# Vertical Boiler for my Moteur Oscillant



## cfellows (Aug 26, 2011)

Today I started whacking away on one of the pieces of copper tubing Crab sent me. I cut 3.5" off one tube to flatten out for the end caps. It had not occurred to me that converting a round tube to a flat piece of copper would be that difficult. In the end, it wasn't, but it did have me scratching my head for a little while. The tubing has an .083" wall, and, I didn't think to anneal it first. Be that as it may, I managed to spread the axial cut on one wall far enough to get the tube over a piece of railroad rail. From there is was must a matter of beating it into submission with my 3 1/2 lb hammer.







After laying out the circles, I cut the squares out on my band saw, then laid 45 degree lines to create octagons.






And cut them out...






Then, using my 2" x 48" vertical belt grinder, I ground the blanks down to the inscribed circle.

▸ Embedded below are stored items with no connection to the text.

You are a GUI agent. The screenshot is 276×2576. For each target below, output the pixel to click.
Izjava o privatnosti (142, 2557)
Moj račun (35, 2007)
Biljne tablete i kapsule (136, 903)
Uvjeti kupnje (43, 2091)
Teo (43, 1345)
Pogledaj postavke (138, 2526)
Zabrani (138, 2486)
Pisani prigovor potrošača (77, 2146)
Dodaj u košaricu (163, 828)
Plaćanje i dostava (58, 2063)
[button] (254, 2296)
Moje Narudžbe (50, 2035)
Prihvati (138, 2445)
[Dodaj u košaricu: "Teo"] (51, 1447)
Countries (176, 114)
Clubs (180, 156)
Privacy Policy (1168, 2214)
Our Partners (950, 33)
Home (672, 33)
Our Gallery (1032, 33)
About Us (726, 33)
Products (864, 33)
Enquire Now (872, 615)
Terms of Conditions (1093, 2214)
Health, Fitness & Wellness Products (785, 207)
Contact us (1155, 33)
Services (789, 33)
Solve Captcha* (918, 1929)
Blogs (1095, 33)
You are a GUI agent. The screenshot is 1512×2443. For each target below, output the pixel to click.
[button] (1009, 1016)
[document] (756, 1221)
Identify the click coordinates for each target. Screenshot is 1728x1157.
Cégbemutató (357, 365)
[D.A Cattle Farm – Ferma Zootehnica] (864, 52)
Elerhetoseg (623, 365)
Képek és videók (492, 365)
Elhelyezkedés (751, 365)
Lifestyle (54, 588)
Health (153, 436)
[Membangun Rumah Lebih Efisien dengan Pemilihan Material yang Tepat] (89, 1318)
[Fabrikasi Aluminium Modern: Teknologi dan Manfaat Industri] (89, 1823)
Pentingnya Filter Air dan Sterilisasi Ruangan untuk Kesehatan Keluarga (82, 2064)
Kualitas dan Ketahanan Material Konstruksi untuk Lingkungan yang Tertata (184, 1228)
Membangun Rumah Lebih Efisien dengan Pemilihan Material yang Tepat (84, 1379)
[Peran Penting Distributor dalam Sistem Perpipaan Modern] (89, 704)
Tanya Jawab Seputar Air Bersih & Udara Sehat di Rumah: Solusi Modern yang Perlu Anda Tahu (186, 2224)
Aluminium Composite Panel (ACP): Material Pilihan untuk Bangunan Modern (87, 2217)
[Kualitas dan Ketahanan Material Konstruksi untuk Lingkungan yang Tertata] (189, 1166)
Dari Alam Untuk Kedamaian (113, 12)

Here is picture with the boiler tube sitting on top of one of the blanks...






Chuck


----------



## arnoldb (Aug 26, 2011)

Good going Chuck Thm:

Copper work is not all that bad as it's made out to be. From your other post I don't know yet if you're going to try your hand at spinning, or just plain old brute force with a BFH. With the hammer, just take your time - don't try and forge the caps in one go - a smaller hammer with controlled application actually works better than taking a couple of big wallops around the outside. Anneal often; it saves a LOT of effort. I don't know about spinning, but I have a hunch it will be the same - spin in a bit until things get tough, anneal, and repeat.

Regards, Arnold


----------



## cfellows (Aug 26, 2011)

Thanks, Arnold.

Here's a picture of my forming tool. I had a piece of aluminum about the right size, so I turned it down and radiused the edge.






Here's the first end cap roughly formed. For those of you who may have chuckled when I mentioned spinning the endcap, yeah, that was a non-starter. 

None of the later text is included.